PIONEERING rockers Sugarmen have been a Music Manual favourite for a number of years.

After a couple of reshuffles and a sound renovation, they've dropped their debut album Local Freaks full of gritty, indie hits - easy to singalong to but feisty enough to pack a punch.

The Liverpool lads have been thriving off industrial practice rooms and the smoke of big cities for quite some time, Local Freaks is the product of this amalgamation.

From The Libertines, The Clash and The Jam, their sound spins their influences on their head, creating an exciting alternative to these hard-hitters.

Front-man Luke Fenlon said: “There’s a saying in Liverpool: ‘If your dad’s a butcher, you’re a butcher’, and I think it’s the same with music.

“I was obsessed with that, it’s what got me into music,” he admits.

“I still go back to it now - they’re those bands that will stick with me my whole life.”

They've supported the greats along the likes of The Who, Paul Weller and Blur, while keeping their hearts in Liverpool.

Local Freaks is a jolly set of little ditties that entice that feeling of wanting to be part of something.

Tracks bounce off each word, beat and chord such as Rabbit Hole and Life-Go-By.

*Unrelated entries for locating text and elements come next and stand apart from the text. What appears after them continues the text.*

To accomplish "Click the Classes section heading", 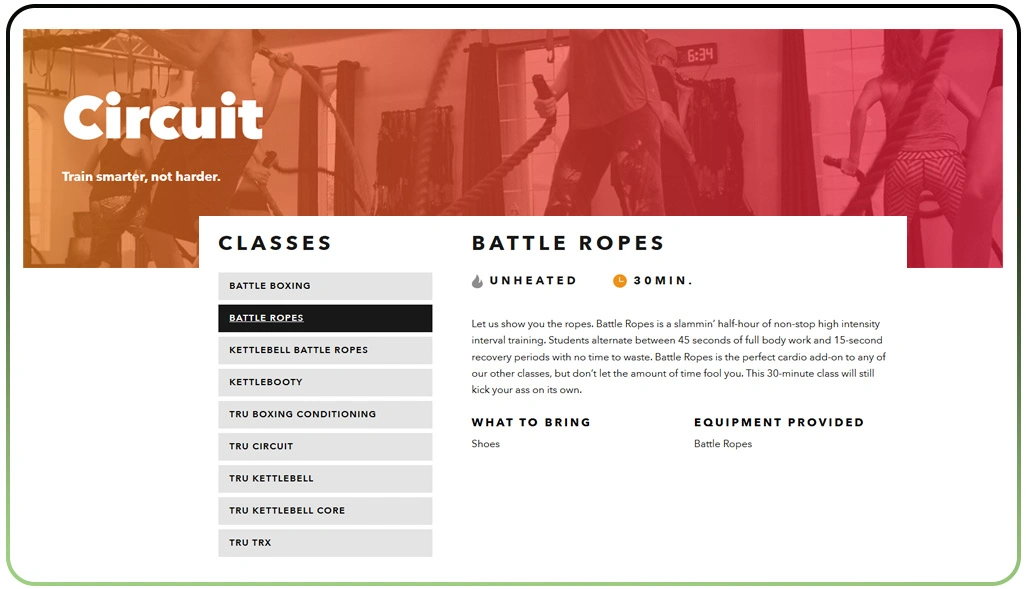I will (x=275, y=243).
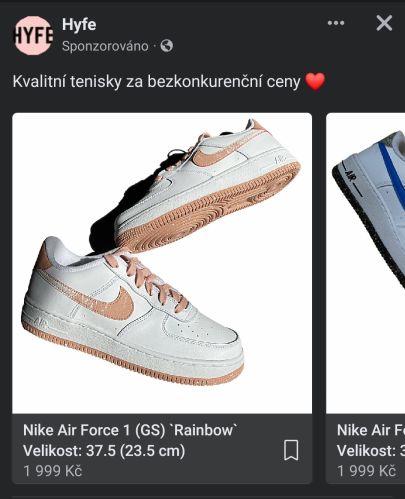Open the Hyfe page name link
Viewport: 405px width, 499px height.
tap(79, 25)
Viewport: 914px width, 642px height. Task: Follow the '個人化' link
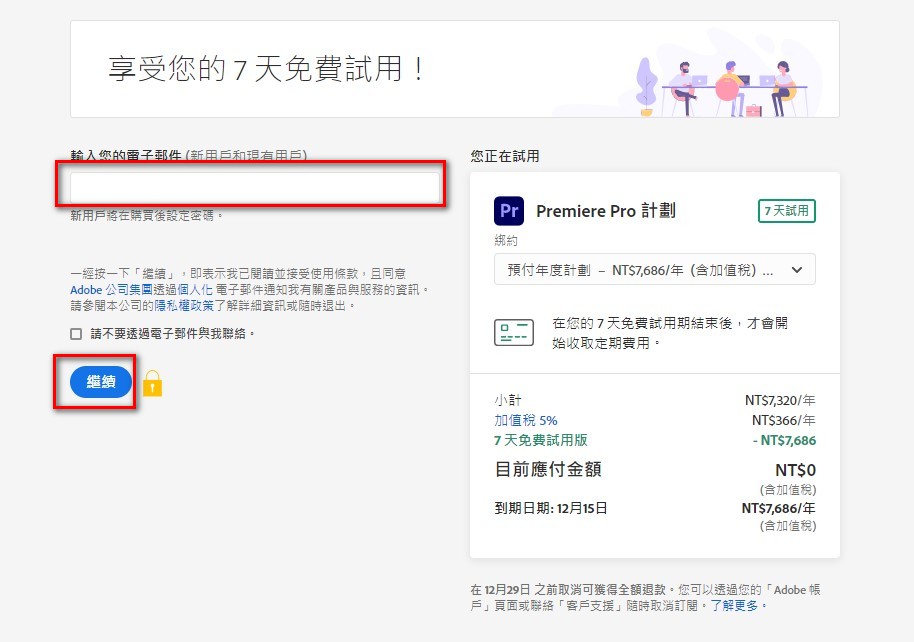[x=195, y=289]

Its icy-cool demeanor feeds off the excitement of early Strokes and tell tales everyone relates to, with lead track Local Freaks is an ode to those kooky characters in Liverpool's music underground.

There's a lot of reliving angsty teenage years while fighting the pressures of growing up.

Guitarist Chay Henney said: "In songs, I always looked for stuff that would make me feel a bit more comfortable about myself, or my situation.

"You can often listen to other people and know that they’ve been through that, or they’ve felt that, or other people think that.

"I’d like people to be able to take that from the album - it’s about making people feel good about themselves."